▶ _Exercise brief_: Translate this sentence from the abstract on retinal co-grafts into Spanish: "Visual functional assessments were conducted by optokinetic behavioral testing and superior colliculus electrophysiology."

Co-grafts of Human Embryonic Stem Cell Derived Retina Organoids and Retinal Pigment Epithelium for Retinal Reconstruction in Immunodeficient Retinal Degenerate Royal College of Surgeons Rats.
Publication Year:
2021
PubMed ID:
34764853
Funding Grants:
Public Summary:
Retinal degenerative (RD) diseases that target photoreceptors and/or the adjacent retinal pigment epithelium (RPE) affect millions of people. For those suffering from currently incurable RD diseases such as age-related macular degeneration and retinitis pigmentosa, stem cell-based therapy is being pursued as a potential approach. In most RD diseases, both RPE and photoreceptors are degenerated and or dysfunctional. Hence, it is suggestive that a combination therapy involving both photoreceptors and RPE is a requisite for achieving meaningful benefits. In previous studies, co-grafted sheets of fetal retina with RPE have demonstrated vision improvement, but this has not yet been attempted with stem-cell derived tissue. Here we demonstrate a cellular therapy for irreversible retinal eye injuries using a ‘total retina patch’ made of photoreceptor progenitor sheets and healthy RPE cells by employing tissue engineering technique. In vivo transplantation experiments conducted in immunodeficient retinal degenerate Royal College of Surgeons rats showed structural reconstruction of the severely damaged retina. Long-term survival of the co-graft in the rat subretinal space and improvement in visual function were observed based on histology examination, in vivo imaging, and vision testing. This new co-graft transplantation approach can be considered as a new therapy for complete replacement of a degenerated retina.
Scientific Abstract:
End-stage age-related macular degeneration (AMD) and retinitis pigmentosa (RP) are two major retinal degenerative (RD) conditions that result in irreversible vision loss. Permanent eye damage can also occur in battlefields or due to accidents. This suggests there is an unmet need for developing effective strategies for treating permanent retinal damages. In previous studies, co-grafted sheets of fetal retina with its retinal pigment epithelium (RPE) have demonstrated vision improvement in rat retinal disease models and in patients, but this has not yet been attempted with stem-cell derived tissue. Here we demonstrate a cellular therapy for irreversible retinal eye injuries using a "total retina patch" consisting of retinal photoreceptor progenitor sheets and healthy RPE cells on an artificial Bruch's membrane (BM). For this, retina organoids (ROs) (cultured in suspension) and polarized RPE sheets (cultured on an ultrathin parylene substrate) were made into a co-graft using bio-adhesives [gelatin, growth factor-reduced matrigel, and medium viscosity (MVG) alginate]. In vivo transplantation experiments were conducted in immunodeficient Royal College of Surgeons (RCS) rats at advanced stages of retinal degeneration. Structural reconstruction of the severely damaged retina was observed based on histological assessments and optical coherence tomography (OCT) imaging. Visual functional assessments were conducted by optokinetic behavioral testing and superior colliculus electrophysiology. Long-term survival of the co-graft in the rat subretinal space and improvement in visual function were observed. Immunohistochemistry showed that co-grafts grew, generated new photoreceptors and developed neuronal processes that were integrated into the host retina. This novel approach can be considered as a new therapy for complete replacement of a degenerated retina.

▶ _Given data_:
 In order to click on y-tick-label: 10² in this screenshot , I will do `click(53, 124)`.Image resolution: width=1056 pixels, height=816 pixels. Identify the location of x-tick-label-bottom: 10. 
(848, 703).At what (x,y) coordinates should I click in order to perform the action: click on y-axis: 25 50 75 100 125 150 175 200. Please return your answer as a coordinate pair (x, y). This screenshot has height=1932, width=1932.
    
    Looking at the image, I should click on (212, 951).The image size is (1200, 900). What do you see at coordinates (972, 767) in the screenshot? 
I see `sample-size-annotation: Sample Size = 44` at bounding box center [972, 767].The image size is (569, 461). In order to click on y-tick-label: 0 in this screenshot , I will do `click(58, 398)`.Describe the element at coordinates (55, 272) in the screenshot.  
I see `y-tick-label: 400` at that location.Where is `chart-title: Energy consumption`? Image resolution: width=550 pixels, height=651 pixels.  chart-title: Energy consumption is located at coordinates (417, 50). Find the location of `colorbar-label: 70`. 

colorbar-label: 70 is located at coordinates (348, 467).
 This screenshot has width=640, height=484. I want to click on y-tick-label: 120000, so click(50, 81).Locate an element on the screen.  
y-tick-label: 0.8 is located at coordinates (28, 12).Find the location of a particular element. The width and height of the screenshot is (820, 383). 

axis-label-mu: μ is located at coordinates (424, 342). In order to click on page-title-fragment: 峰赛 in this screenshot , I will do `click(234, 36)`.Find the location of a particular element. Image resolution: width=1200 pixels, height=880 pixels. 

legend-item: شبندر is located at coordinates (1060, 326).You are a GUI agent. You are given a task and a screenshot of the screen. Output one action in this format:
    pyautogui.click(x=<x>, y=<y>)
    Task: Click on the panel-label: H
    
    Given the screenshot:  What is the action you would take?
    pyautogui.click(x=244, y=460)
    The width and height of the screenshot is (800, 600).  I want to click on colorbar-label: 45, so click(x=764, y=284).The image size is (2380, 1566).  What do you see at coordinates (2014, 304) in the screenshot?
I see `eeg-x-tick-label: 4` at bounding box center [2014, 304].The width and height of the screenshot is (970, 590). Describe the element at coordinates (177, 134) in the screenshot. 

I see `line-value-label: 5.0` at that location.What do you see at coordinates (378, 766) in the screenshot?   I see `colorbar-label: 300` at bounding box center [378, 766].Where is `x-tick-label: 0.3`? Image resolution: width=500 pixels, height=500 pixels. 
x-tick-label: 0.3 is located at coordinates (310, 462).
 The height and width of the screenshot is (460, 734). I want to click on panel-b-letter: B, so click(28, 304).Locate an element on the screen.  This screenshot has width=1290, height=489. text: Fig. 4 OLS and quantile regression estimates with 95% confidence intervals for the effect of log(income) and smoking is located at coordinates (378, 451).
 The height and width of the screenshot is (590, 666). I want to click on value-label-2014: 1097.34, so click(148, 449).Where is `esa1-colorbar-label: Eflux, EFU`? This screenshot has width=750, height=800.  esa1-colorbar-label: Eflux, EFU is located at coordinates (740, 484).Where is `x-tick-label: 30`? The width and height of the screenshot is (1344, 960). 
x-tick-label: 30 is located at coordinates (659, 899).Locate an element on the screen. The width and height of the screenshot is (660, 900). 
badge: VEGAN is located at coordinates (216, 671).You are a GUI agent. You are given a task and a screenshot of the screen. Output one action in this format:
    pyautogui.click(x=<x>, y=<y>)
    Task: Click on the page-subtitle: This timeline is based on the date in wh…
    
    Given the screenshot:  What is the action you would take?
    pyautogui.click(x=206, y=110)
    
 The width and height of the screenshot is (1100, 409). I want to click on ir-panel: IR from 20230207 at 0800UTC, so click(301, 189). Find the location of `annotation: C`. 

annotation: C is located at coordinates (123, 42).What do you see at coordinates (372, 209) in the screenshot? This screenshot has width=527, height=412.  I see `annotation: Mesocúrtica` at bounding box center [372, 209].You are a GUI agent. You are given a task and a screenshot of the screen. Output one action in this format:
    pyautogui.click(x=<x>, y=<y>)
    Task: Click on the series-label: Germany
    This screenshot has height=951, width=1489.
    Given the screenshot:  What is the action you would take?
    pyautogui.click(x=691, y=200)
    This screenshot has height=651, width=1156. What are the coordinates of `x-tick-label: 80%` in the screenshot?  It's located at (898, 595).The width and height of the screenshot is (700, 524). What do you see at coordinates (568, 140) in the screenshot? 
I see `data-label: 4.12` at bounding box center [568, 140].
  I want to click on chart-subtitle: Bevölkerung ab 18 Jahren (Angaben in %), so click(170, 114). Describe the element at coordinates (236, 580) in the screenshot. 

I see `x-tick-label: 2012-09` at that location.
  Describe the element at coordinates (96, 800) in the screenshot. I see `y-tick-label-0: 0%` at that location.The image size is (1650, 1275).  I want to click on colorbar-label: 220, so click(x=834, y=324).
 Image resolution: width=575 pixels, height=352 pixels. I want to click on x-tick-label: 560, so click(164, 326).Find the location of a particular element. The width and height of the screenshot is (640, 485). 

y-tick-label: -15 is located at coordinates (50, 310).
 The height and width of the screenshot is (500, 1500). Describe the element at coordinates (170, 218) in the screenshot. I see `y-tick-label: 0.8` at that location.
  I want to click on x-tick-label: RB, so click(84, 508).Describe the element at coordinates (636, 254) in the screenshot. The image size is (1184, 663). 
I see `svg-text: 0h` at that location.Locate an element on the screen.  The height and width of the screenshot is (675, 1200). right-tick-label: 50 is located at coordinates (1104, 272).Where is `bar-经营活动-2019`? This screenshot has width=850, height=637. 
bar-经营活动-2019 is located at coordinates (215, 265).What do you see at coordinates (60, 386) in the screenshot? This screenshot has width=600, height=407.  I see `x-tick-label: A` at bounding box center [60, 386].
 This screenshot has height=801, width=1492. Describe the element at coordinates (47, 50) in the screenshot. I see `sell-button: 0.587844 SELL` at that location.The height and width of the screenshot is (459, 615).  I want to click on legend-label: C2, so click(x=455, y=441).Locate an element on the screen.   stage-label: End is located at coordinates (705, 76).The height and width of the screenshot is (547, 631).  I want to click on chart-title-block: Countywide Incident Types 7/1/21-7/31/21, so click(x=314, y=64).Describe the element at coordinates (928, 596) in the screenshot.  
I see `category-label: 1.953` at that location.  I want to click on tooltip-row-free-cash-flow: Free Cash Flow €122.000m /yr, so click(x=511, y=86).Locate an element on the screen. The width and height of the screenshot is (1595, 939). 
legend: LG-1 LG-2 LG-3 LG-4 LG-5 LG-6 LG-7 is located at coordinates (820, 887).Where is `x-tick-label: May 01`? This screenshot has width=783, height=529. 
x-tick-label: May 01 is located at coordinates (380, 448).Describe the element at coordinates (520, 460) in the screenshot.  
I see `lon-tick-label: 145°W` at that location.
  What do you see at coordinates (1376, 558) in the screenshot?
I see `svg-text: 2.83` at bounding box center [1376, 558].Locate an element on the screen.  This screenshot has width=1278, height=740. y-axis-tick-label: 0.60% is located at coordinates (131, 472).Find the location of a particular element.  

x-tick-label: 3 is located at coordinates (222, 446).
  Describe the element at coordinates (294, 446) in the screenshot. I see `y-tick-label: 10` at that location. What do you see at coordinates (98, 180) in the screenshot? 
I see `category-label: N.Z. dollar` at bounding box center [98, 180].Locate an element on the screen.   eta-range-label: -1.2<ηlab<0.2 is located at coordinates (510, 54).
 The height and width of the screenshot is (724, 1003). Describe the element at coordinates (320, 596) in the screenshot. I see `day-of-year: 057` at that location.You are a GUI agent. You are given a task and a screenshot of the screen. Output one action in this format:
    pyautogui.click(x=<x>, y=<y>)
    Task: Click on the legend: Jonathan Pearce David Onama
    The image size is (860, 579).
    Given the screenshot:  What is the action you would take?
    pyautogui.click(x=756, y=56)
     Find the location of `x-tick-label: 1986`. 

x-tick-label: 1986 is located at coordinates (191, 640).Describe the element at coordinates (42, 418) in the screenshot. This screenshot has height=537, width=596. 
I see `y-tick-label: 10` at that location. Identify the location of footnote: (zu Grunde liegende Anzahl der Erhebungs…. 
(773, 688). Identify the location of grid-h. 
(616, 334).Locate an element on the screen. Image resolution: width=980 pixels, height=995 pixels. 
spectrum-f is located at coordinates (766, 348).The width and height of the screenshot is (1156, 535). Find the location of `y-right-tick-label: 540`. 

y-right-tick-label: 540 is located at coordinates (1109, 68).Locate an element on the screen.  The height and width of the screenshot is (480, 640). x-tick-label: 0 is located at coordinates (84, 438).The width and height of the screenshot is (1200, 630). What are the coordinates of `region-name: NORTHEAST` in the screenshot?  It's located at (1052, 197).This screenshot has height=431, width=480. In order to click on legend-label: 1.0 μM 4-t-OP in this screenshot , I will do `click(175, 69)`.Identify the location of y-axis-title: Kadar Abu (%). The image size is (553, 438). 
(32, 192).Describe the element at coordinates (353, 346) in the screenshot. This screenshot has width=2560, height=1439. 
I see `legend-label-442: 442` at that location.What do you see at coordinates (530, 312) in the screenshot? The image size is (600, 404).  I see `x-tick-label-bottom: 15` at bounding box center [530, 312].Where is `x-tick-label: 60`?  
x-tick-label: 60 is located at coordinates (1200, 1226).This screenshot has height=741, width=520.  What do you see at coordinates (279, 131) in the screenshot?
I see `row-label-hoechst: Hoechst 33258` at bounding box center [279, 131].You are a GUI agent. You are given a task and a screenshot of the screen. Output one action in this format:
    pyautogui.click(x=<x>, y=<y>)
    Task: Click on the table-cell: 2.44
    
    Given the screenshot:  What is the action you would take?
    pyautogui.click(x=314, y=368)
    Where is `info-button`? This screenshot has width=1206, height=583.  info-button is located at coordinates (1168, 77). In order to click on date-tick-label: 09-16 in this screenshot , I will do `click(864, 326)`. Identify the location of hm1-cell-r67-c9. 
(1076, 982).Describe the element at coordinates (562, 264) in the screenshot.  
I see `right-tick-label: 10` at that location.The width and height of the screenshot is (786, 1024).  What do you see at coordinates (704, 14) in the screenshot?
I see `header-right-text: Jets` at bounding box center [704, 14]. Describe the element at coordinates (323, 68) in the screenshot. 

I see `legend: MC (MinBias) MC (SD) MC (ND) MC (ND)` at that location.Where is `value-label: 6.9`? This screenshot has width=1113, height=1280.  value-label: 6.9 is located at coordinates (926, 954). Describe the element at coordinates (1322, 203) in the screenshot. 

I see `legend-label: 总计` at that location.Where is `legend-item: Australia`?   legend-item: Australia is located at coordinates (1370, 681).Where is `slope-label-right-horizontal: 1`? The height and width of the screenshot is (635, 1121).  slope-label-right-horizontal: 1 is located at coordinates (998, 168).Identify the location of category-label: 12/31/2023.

▶ _Output for this exercise_: Las evaluaciones funcionales visuales se realizaron mediante pruebas conductuales optocinéticas y electrofisiología del colículo superior.